Not every criticism of iOS 7 was about the blatant copying of Android and the other platforms. There were genuine concerns about the new OS that Apple should really be looking to fix – with iOS 7′s iconography right on the top of the list.

ios-7-icons

Confusing. Amateur. A childish attempt. Those were just some of the scathing opinions regarding the new set of icons on iOS 7. And they’re true: the new icons lack any kind of synergy between them, where a minimalistic black and white icon can be next to a vibrant one with a full rainbow of colours. Some icons are flat, some feature backgrounds with colour gradients that give a sense of depth. It’s a jarring experience that indicates a lack of attention to detail that is very unlike the company identity.

iOS-7-multitasking

In addition, Apple should also be explaining further its definition of allowing multitasking for all apps. Is this “true” multitasking that some platforms, such as Blackberry 10 and Sailfish, offer? From the video demo above, it seems as if Apple’s definition of multitasking is more of  a selective one: apps that are used the most are refreshed frequently, even if they’re not opened. It’s a feature similar to what Sony offers with the Battery Stamina mode in its new Xperia smartphones and, recently, in the Qualcomm Snapdragon Battery Guru app. However, whether open apps are frozen when the user sends it to the background still remains a mystery for now.

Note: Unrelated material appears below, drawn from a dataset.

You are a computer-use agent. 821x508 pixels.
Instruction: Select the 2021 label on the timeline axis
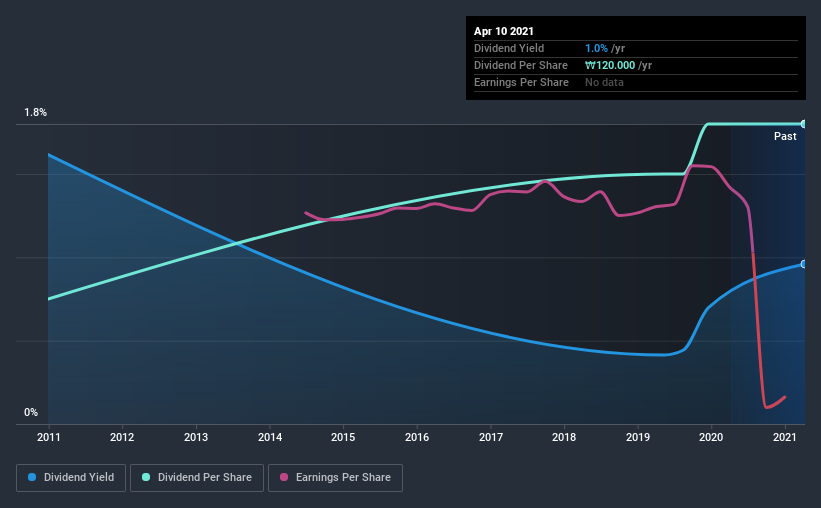point(785,437)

Of course, it is important to keep in mind that iOS 7 is still in beta mode. We will definitely see a much-improved version of the platform when it is available later this year – preferably with a better set of icons.

The Bigger Picture

Soon after the iOS 7 announcement, Sotiris Makrygiannis, the former head of productivity and director of applications for MeeGo at Nokia, shared via Twitter that he’s “having a big smile“. Rather than vocally chastising the American company for lacking ethics/creativity/credibility with their efforts on iOS 7 that seem to copy parts of the Swipe UI found on the MeeGo-running Nokia N9, Makrygiannis takes it all in his stride.

ios7-feature-2

If the head of development of such a project can understand the significance of Apple’s new direction for iOS 7 and the UX, who are we to blast Apple for ripping off winning ideas from other platforms? If anything, Apple’s adoption of such ideas and features actually paves the way for greater awareness of innovations that were driven by other platforms (and giving new platforms such as Sailfish and BlackBerry 10 the exposure they deserve) with the help of its massive user base and, just as importantly, revitalizes the mobile industry to be open for more innovation – especially coming from a company many have claimed to be stagnating.

It’s an exciting time for the mobile industry. Let’s not allow fanboyism to cloud these moments. In the words of the editor, “don’t just be a fanboy. Be a fan of tech.”